Nostr archive

NIP-98: HTTP Auth

A Crays archive page for NIP-98, explaining what it does, where it fits in Nostr and why it matters for identity, apps, relays and real-world systems.

NIP-98 defines an ephemeral Nostr event used to authorize HTTP requests.

What it standardizes

It lets Nostr identities authenticate with ordinary HTTP services without a traditional username-password database for every service.

  • Protocol layer. NIP-98 is not a consumer product. It is a convention that clients, relays or adjacent services may choose to support.
  • Interoperability. The value is not that every app looks the same. The value is that different apps can understand the same signed data.
  • Optionality. NIPs are implementation possibilities. Builders should implement the pieces that serve their product, security model and user journey.

Implementation notes

A client signs a short-lived event containing the request URL and method.

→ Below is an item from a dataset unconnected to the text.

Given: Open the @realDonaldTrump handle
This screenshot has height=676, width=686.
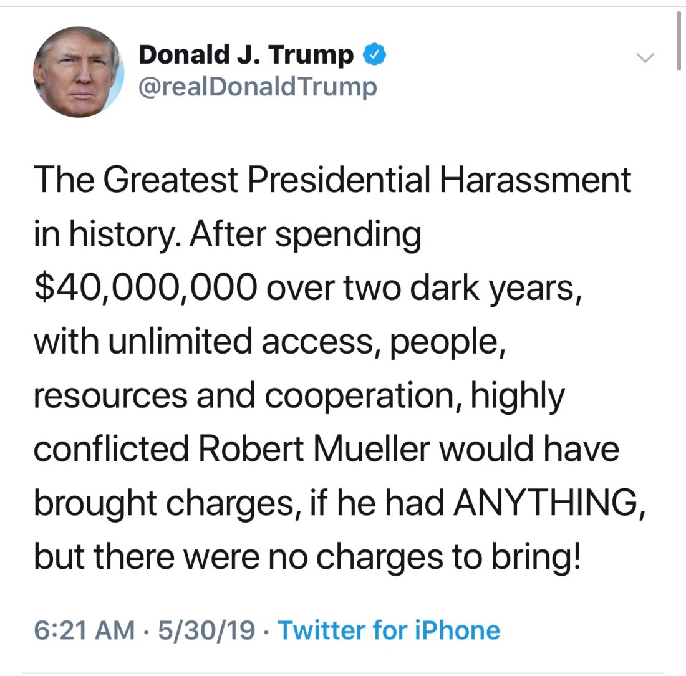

The server verifies the signature before accepting the request.

  • Client responsibility. Clients need to explain the feature clearly because the user sees an experience, not a spec.
  • Relay responsibility. Relays may support only the parts that fit their storage, moderation, authentication and business model.
  • Indexing responsibility. Search, discovery and context often require extra indexers or opinionated clients on top of the raw protocol.

Crays relevance

Crays can use Nostr-native HTTP auth for services around profiles, content, booking, member areas or API access where signed identity is useful.

  • Crays.net. Profiles, creator pages and social proof need portable identity rather than a closed account table.
  • Crays World. Real venues need local context, member state, reputation and payments that can survive app changes.
  • DAO path. Future governance needs signed identity, membership context and auditable participation signals.

Risks and design discipline

Replay protection, timestamp handling, domain validation and user consent are critical. HTTP auth should be narrow and auditable.

  • Do not overpromise. A NIP gives a shared format. It does not magically solve onboarding, moderation, UX or custody.
  • Keep the private key away. Any feature that increases private-key exposure increases the attack surface.
  • Use plain language. Most users need outcomes: login, pay, publish, vote, prove status, access a venue.